◆ Testo fornito
Scritto da Morris il 20 Aprile, 2010
pensieri / 1 Commento

I turni di guardia notturna sono spesso un occasione per portare avanti un po’ di lavoro che altrimenti durante il giorno non ci sarebbe tempo o voglia di affrontare. Ci sarebbe quella procedura interna da aggiornare, ci sono da preparare le statistiche semestrali sulle infezioni ospedaliere, ci sarebbero… E in genere ti dici sempre, beh, ci penserò la prossima sera che sono di guardia se il reparto è tranquillo.
Questa è una di quelle sere, e sto smaltendo con una certa rapidità le mie scartoffie.
Bene, mi sono meritato un caffè, la macchinetta è qui vicina, e anche se emette una broda ignobile ormai ci sono assuefatto.
Con il bicchierino fumante in mano, torno al computer e vado a cercare su Internet le ultime notizie.
Sono passati pochi giorni dal terremoto ad Haiti, e, smaltita la sbornia iniziale dei media, le notizie sul dopo-sisma sono ormai diventate più scarne. Vado sul sito On-line di un noto quotidiano e la notizia di punta, a tutto schermo è: “Brad e Angelina si lasciano! Tutti i particolari!!”.

◆ Compito da svolgere
Nel testo sul turno di guardia notturna, riscrivi il pezzo che inizia con le parole "I turni di guardia" e si chiude dopo "le ultime notizie.". Rinomina "macchinetta" in "distributore".

◆ Materiale mostrato
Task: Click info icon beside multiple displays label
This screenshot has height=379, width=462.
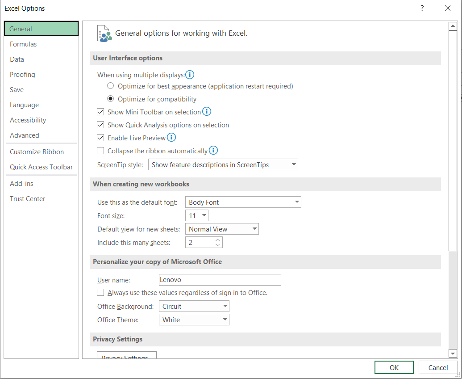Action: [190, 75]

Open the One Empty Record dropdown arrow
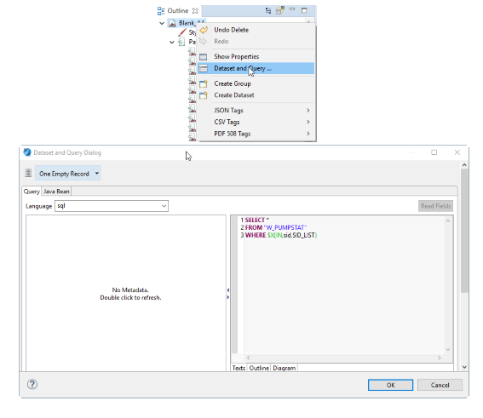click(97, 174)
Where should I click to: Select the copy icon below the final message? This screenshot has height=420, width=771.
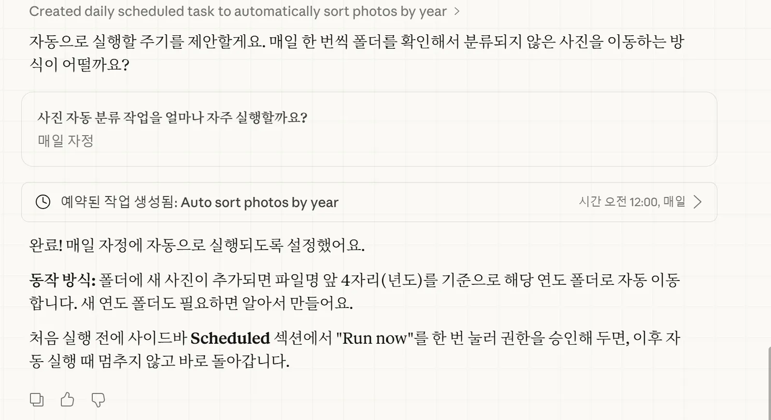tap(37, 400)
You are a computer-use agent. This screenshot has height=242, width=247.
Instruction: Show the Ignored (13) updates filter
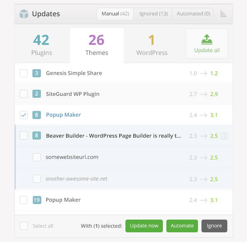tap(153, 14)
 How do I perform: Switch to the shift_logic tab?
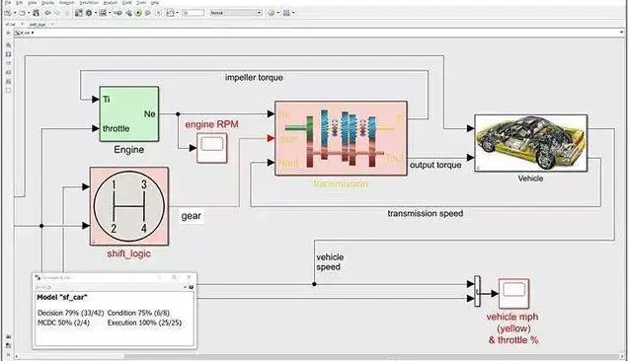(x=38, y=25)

==

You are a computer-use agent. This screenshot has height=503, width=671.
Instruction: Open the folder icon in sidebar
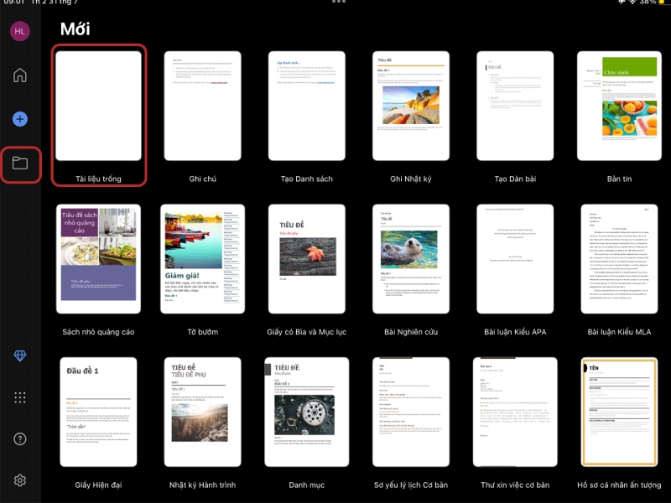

---

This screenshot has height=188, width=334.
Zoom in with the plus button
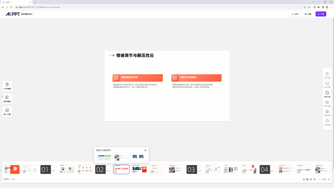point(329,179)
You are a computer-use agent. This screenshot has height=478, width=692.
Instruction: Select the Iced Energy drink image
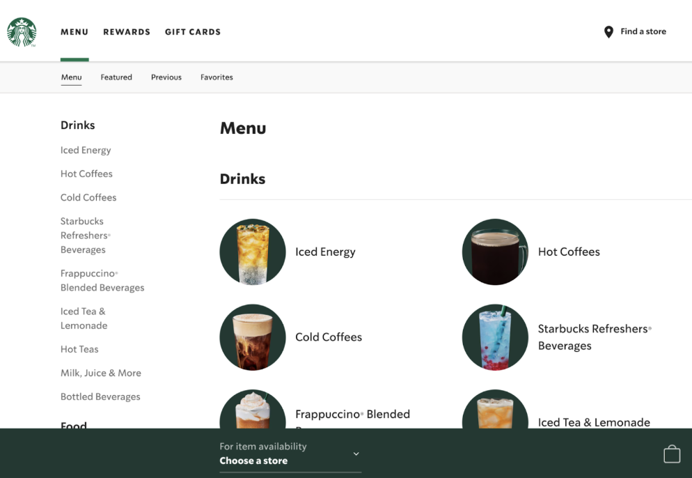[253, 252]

◆ Risposta scritta
I turni di guardia notturna sono spesso un occasione per portare avanti un po’ di lavoro che altrimenti durante il giorno non ci sarebbe tempo o voglia di affrontare. Ci sarebbe quella procedura interna da aggiornare, ci sono da preparare le statistiche semestrali sulle infezioni ospedaliere, ci sarebbero… E in genere ti dici sempre, beh, ci penserò la prossima sera che sono di guardia se il reparto è tranquillo.
Questa è una di quelle sere, e sto smaltendo con una certa rapidità le mie scartoffie.
Bene, mi sono meritato un caffè, la distributore è qui vicina, e anche se emette una broda ignobile ormai ci sono assuefatto.
Con il bicchierino fumante in mano, torno al computer e vado a cercare su Internet le ultime notizie.